Leak Detection and Repair

  1. Run dye tablet test on every toilet
    • Drop a dye tablet in the tank and wait 10 minutes without flushing. Any color in the bowl indicates a flapper leak — silent toilet leaks are commonly the largest single source of unexplained consumption (200+ gallons/day per leaky toilet).

  2. Read the master meter overnight
    • Read the master meter at 11pm and again at 5am with no scheduled irrigation. Any movement during low-occupancy hours indicates a continuous leak somewhere on the property — irrigation valve, slab leak, or running fixture.

  3. Document leaks found
    • Log every leak found by unit number, location, fixture type, and severity. Triage emergency leaks (active flooding, ceiling drips) for same-day dispatch; queue minor leaks (slow flapper, dripping aerator) for the standard work-order cycle.

    Collects list
  4. Dispatch plumber to repair flagged leaks
    • Confirm the plumber's COI is current and names the property as additional insured before issuing the work order. Use 1.6 GPF or 1.28 GPF replacement flappers for HET toilets — generic flappers often defeat the low-flow design.

5

Water Heater and Appliance Upgrades

  1. Insulate hot water lines in mechanical rooms
    • Wrap exposed hot water supply lines with foam pipe insulation rated for the line diameter. Reduces standing-water waste while residents wait for hot water at the tap and cuts heat loss off the recirc loop.

  2. Service common-area water heaters and boilers
    • Flush the tank, inspect the anode rod, and verify the recirc pump timer matches actual occupancy (24/7 recirc on a low-occupancy stack wastes both water and gas). Set the temperature to 120°F per most state codes.

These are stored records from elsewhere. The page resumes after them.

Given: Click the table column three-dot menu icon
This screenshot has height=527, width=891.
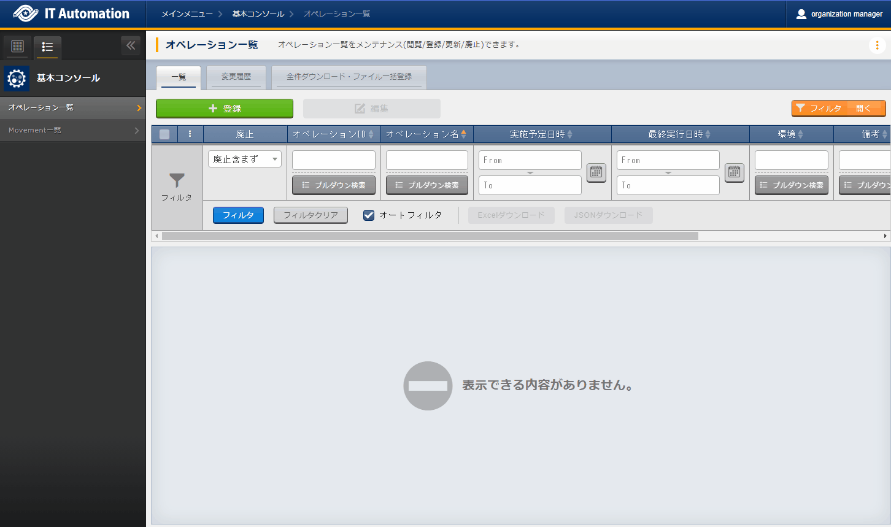Looking at the screenshot, I should tap(190, 134).
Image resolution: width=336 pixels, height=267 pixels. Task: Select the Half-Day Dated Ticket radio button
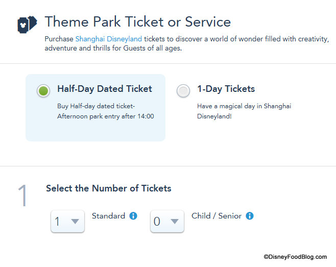(43, 91)
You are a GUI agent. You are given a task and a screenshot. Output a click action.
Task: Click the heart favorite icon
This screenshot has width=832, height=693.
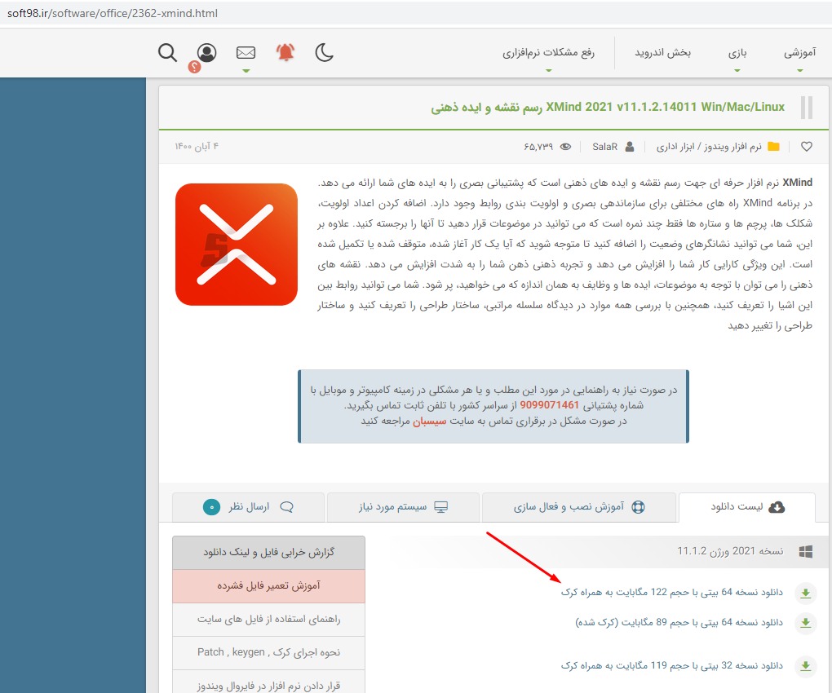(806, 147)
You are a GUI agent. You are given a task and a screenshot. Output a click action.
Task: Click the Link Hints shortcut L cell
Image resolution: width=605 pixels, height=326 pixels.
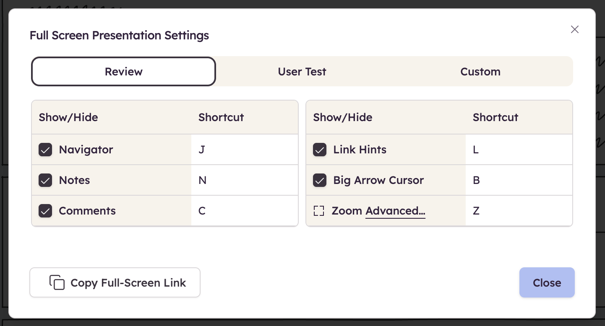click(519, 150)
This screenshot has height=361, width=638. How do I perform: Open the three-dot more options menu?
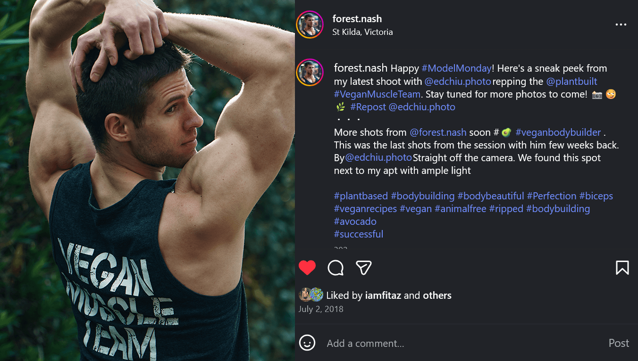pyautogui.click(x=621, y=25)
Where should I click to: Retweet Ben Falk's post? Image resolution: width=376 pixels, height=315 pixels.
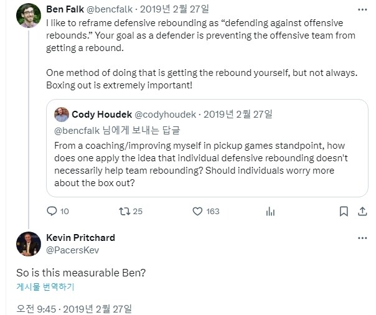[125, 212]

  3. Replace common-area laundry with ENERGY STAR machines
    • ENERGY STAR commercial laundry uses 33% less water than standard commercial models. Coordinate with the laundry vendor (CSC ServiceWorks, WASH Multifamily) since most common-area machines are leased — the swap may be free under a refresh clause.

6

Tenant Engagement and Reporting

  1. Distribute the water conservation tenant flyer
    • Post in mailroom, elevator lobbies, and the resident portal. Cover the practical asks: report drips fast, run full dishwasher and laundry loads only, don't use the toilet as a wastebasket. Include the leak-report contact and after-hours number.

  2. Set up the resident leak-report channel
    • Configure a dedicated work-order category in AppFolio, Buildium, or Yardi for leak reports so they auto-route to maintenance with priority flag. A clean intake channel is what separates a 24-hour repair from a three-week ceiling collapse.

  3. Report savings to ownership
    • Compare 30-day post-retrofit consumption against the prior 12-month baseline pulled in step one. Include rebate dollars captured, payback period on retrofit capex, and a recommendation on whether to push the same program to other properties in the portfolio.